■ How to complete this task
Return the following data line for line, without changing anything.

Saved entries
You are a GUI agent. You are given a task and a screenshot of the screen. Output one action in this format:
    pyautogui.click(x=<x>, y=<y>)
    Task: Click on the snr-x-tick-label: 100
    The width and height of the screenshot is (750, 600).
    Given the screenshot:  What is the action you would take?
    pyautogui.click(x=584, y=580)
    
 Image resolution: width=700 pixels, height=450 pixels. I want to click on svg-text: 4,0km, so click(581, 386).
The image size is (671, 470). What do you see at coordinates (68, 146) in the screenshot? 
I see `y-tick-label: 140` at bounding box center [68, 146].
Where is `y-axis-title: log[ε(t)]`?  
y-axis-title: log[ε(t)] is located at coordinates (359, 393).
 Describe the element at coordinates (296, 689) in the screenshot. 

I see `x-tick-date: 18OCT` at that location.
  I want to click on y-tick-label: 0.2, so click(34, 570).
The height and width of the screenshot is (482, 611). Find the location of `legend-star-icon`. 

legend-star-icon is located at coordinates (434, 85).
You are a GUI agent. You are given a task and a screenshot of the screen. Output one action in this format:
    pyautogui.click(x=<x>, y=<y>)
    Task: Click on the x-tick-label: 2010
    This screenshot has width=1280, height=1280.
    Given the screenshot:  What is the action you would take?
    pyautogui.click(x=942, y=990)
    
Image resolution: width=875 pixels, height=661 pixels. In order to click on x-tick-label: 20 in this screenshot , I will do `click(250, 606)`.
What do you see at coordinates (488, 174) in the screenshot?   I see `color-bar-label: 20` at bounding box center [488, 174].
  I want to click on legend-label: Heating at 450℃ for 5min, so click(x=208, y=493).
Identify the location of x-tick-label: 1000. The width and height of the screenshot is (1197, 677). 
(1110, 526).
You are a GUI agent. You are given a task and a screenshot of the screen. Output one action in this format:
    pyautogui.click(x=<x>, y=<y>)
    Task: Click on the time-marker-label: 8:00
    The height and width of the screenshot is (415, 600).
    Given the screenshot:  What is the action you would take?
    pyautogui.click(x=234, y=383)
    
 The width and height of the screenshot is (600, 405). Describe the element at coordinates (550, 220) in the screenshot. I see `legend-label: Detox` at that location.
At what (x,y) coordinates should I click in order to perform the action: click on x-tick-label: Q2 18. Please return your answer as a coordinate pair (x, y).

■ Answer box
You are a GUI agent. You are given a task and a screenshot of the screen. Output one action in this format:
    pyautogui.click(x=<x>, y=<y>)
    Task: Click on the snr-x-tick-label: 100
    The width and height of the screenshot is (750, 600).
    Given the screenshot:  What is the action you would take?
    pyautogui.click(x=584, y=580)
    
 Image resolution: width=700 pixels, height=450 pixels. I want to click on svg-text: 4,0km, so click(581, 386).
The image size is (671, 470). What do you see at coordinates (68, 146) in the screenshot? 
I see `y-tick-label: 140` at bounding box center [68, 146].
Where is `y-axis-title: log[ε(t)]`?  
y-axis-title: log[ε(t)] is located at coordinates (359, 393).
 Describe the element at coordinates (296, 689) in the screenshot. 

I see `x-tick-date: 18OCT` at that location.
  I want to click on y-tick-label: 0.2, so click(34, 570).
The height and width of the screenshot is (482, 611). Find the location of `legend-star-icon`. 

legend-star-icon is located at coordinates (434, 85).
You are a GUI agent. You are given a task and a screenshot of the screen. Output one action in this format:
    pyautogui.click(x=<x>, y=<y>)
    Task: Click on the x-tick-label: 2010
    This screenshot has width=1280, height=1280.
    Given the screenshot:  What is the action you would take?
    pyautogui.click(x=942, y=990)
    
Image resolution: width=875 pixels, height=661 pixels. In order to click on x-tick-label: 20 in this screenshot , I will do `click(250, 606)`.
What do you see at coordinates (488, 174) in the screenshot?   I see `color-bar-label: 20` at bounding box center [488, 174].
  I want to click on legend-label: Heating at 450℃ for 5min, so click(x=208, y=493).
Identify the location of x-tick-label: 1000. The width and height of the screenshot is (1197, 677). 
(1110, 526).
You are a GUI agent. You are given a task and a screenshot of the screen. Output one action in this format:
    pyautogui.click(x=<x>, y=<y>)
    Task: Click on the time-marker-label: 8:00
    The height and width of the screenshot is (415, 600).
    Given the screenshot:  What is the action you would take?
    pyautogui.click(x=234, y=383)
    
 The width and height of the screenshot is (600, 405). Describe the element at coordinates (550, 220) in the screenshot. I see `legend-label: Detox` at that location.
At what (x,y) coordinates should I click in order to perform the action: click on x-tick-label: Q2 18. Please return your answer as a coordinate pair (x, y).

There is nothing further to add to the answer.